Technology is becoming an ever larger part of our lives. Since the advent of commercial computers in the early 1980’s, technology has been digging itself deeper and deeper into almost all parts of our every day life. Today, we have become so reliant on it that we would seriously struggle without it, and it touches almost anything you can think of.
So it looks as if it’s here to stay, and there are few who argue against it being anything but a good thing. It has drastically altered our lives for the better; made them more comfortable, allowed us to live longer and in more extreme environments, and made us more efficient. However, until the past 5 years little thought had been given to the energy consumption that these products consumed, but with rising energy prices and higher demand it is now becoming very important.

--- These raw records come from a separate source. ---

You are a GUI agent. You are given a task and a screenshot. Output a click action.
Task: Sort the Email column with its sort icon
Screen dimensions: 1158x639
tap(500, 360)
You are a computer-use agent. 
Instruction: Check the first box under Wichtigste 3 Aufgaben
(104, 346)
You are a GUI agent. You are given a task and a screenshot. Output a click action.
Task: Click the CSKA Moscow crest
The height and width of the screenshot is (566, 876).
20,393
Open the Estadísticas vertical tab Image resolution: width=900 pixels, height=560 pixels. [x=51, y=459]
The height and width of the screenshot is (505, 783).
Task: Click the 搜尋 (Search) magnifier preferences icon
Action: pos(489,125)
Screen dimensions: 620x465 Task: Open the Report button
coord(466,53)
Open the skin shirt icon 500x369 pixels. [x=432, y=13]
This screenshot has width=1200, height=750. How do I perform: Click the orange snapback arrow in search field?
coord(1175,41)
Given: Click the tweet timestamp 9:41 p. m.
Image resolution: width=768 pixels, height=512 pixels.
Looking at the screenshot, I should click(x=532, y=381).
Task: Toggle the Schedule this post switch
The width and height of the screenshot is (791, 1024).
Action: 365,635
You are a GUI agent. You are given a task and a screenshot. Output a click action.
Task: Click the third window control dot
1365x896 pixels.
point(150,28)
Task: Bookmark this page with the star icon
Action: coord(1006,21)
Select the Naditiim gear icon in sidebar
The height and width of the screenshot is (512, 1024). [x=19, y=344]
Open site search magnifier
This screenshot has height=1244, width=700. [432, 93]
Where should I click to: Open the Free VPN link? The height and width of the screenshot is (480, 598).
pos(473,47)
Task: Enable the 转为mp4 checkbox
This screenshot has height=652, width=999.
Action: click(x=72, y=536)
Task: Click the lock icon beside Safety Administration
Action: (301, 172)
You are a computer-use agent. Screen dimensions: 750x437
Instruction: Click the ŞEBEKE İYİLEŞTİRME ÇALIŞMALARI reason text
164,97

Since then the drive has been on for efficiency and low energy consumption in all things, and with the huge increase in the amount of technology in the world every day this is now key. In the past few years lots of clever energy recycling methods have been developed, here are some of the best:
Green Data Centres
With constantly rising energy prices driving the prices of datacentre services upwards, as well as some centres not even being able to supply enough juice, they are looking to become more efficient. This has included computer controls to distribute power in the most efficient way, solar panels on roofs, green walls, ground source cooling and other clever power savers. This has now resulted in some establishments being able to cut bills by over 40%.
Energy Recycling Data Centre
A new study undertaken by Microsoft researchers reveals the power of servers, especially when all located in one setting like a datacentre. It has been shown that despite the efficiency saving brought about by virtualisation, with full utilisation of resources, the servers themselves produce an amazing amount of heat. It was calculated that with as few as 40 units you could create what is know as a ‘data furnace’, and produce a heating installation with enough power to heat the average house. The paper goes on to propose housing company servers in the basements or utility rooms of people’s houses, which would give a cool environment for the server to run in, and in turn heat the house.
Alternatively, a data centre could make real use of this heat, either turning it into electricity via a plant of their own or redistributing it around the building with specialist equipment, much like that produced by Ambaheat.
With advances in energy collection technologies in the past 10 years, more and more electrical devices are now being fitted with harvesting capabilities. This includes piezoelectric, thermoelectric, electromagnetic and the most popular, photovoltaic. The ultimate goal is to produce items that can run themselves and require no charging or battery-replacing at all.